_Prompt:_
Please print the listing below line for line, without changing a single character.
■ ■ ■ ■ ■
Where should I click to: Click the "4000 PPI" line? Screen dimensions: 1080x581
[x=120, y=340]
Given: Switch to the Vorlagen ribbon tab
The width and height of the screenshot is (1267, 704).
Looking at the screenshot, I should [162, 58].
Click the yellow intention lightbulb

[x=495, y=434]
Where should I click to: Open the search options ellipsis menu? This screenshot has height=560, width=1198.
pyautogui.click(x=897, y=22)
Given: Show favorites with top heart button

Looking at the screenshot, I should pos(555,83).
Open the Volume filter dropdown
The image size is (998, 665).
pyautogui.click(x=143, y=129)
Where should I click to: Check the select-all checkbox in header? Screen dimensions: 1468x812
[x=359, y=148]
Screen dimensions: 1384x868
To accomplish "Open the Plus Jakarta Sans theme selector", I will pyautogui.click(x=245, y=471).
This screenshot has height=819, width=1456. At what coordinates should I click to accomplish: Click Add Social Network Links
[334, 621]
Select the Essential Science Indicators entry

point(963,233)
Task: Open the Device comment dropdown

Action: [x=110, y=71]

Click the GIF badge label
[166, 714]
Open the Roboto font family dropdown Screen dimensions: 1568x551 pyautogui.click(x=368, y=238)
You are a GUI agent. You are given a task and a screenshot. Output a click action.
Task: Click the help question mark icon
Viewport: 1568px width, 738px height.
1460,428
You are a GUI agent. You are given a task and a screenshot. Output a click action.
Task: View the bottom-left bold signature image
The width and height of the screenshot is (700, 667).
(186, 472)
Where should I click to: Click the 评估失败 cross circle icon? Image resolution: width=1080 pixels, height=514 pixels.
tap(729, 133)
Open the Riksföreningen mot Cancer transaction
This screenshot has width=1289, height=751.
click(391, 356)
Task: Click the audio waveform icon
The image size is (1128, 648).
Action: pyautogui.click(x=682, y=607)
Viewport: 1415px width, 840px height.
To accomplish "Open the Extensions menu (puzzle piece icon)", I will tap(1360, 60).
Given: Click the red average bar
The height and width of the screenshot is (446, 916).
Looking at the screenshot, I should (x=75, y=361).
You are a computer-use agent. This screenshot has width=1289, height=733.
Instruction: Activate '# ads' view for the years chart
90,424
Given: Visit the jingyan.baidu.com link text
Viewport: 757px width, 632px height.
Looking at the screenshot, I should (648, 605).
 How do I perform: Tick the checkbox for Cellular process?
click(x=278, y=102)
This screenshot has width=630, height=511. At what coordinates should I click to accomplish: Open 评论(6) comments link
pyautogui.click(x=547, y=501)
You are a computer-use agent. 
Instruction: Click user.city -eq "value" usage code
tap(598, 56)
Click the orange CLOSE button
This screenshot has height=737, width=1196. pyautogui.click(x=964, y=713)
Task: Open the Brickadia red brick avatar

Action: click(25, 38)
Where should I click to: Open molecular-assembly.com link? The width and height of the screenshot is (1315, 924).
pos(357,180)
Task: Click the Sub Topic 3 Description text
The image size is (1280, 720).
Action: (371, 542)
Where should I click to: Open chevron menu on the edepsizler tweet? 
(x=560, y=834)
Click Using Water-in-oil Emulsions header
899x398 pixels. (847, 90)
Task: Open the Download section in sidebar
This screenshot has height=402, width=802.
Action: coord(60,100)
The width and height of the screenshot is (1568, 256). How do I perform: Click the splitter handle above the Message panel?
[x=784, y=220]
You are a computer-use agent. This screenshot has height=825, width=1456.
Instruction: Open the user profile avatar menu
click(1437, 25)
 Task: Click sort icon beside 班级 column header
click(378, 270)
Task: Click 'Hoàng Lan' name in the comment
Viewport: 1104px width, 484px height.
■ ■ ■ ■ ■
_Response for this exercise:_
Where should I click to: Click the "4000 PPI" line? Screen dimensions: 1080x581
[x=120, y=340]
Given: Switch to the Vorlagen ribbon tab
The width and height of the screenshot is (1267, 704).
Looking at the screenshot, I should [162, 58].
Click the yellow intention lightbulb

[x=495, y=434]
Where should I click to: Open the search options ellipsis menu? This screenshot has height=560, width=1198.
pyautogui.click(x=897, y=22)
Given: Show favorites with top heart button

Looking at the screenshot, I should pos(555,83).
Open the Volume filter dropdown
The image size is (998, 665).
pyautogui.click(x=143, y=129)
Where should I click to: Check the select-all checkbox in header? Screen dimensions: 1468x812
[x=359, y=148]
Screen dimensions: 1384x868
To accomplish "Open the Plus Jakarta Sans theme selector", I will pyautogui.click(x=245, y=471).
This screenshot has height=819, width=1456. At what coordinates should I click to accomplish: Click Add Social Network Links
[334, 621]
Select the Essential Science Indicators entry

point(963,233)
Task: Open the Device comment dropdown

Action: [x=110, y=71]

Click the GIF badge label
[166, 714]
Open the Roboto font family dropdown Screen dimensions: 1568x551 pyautogui.click(x=368, y=238)
You are a GUI agent. You are given a task and a screenshot. Output a click action.
Task: Click the help question mark icon
Viewport: 1568px width, 738px height.
1460,428
You are a GUI agent. You are given a task and a screenshot. Output a click action.
Task: View the bottom-left bold signature image
The width and height of the screenshot is (700, 667).
(186, 472)
Where should I click to: Click the 评估失败 cross circle icon? Image resolution: width=1080 pixels, height=514 pixels.
tap(729, 133)
Open the Riksföreningen mot Cancer transaction
This screenshot has width=1289, height=751.
click(391, 356)
Task: Click the audio waveform icon
The image size is (1128, 648).
Action: pyautogui.click(x=682, y=607)
Viewport: 1415px width, 840px height.
To accomplish "Open the Extensions menu (puzzle piece icon)", I will tap(1360, 60).
Given: Click the red average bar
The height and width of the screenshot is (446, 916).
Looking at the screenshot, I should (x=75, y=361).
You are a computer-use agent. This screenshot has width=1289, height=733.
Instruction: Activate '# ads' view for the years chart
90,424
Given: Visit the jingyan.baidu.com link text
Viewport: 757px width, 632px height.
Looking at the screenshot, I should (648, 605).
 How do I perform: Tick the checkbox for Cellular process?
click(x=278, y=102)
This screenshot has width=630, height=511. At what coordinates should I click to accomplish: Open 评论(6) comments link
pyautogui.click(x=547, y=501)
You are a computer-use agent. 
Instruction: Click user.city -eq "value" usage code
tap(598, 56)
Click the orange CLOSE button
This screenshot has height=737, width=1196. pyautogui.click(x=964, y=713)
Task: Open the Brickadia red brick avatar

Action: click(25, 38)
Where should I click to: Open molecular-assembly.com link? The width and height of the screenshot is (1315, 924).
pos(357,180)
Task: Click the Sub Topic 3 Description text
The image size is (1280, 720).
Action: (371, 542)
Where should I click to: Open chevron menu on the edepsizler tweet? 
(x=560, y=834)
Click Using Water-in-oil Emulsions header
899x398 pixels. (847, 90)
Task: Open the Download section in sidebar
This screenshot has height=402, width=802.
Action: coord(60,100)
The width and height of the screenshot is (1568, 256). How do I perform: Click the splitter handle above the Message panel?
[x=784, y=220]
You are a computer-use agent. This screenshot has height=825, width=1456.
Instruction: Open the user profile avatar menu
click(1437, 25)
 Task: Click sort icon beside 班级 column header
click(378, 270)
Task: Click 'Hoàng Lan' name in the comment
Viewport: 1104px width, 484px height.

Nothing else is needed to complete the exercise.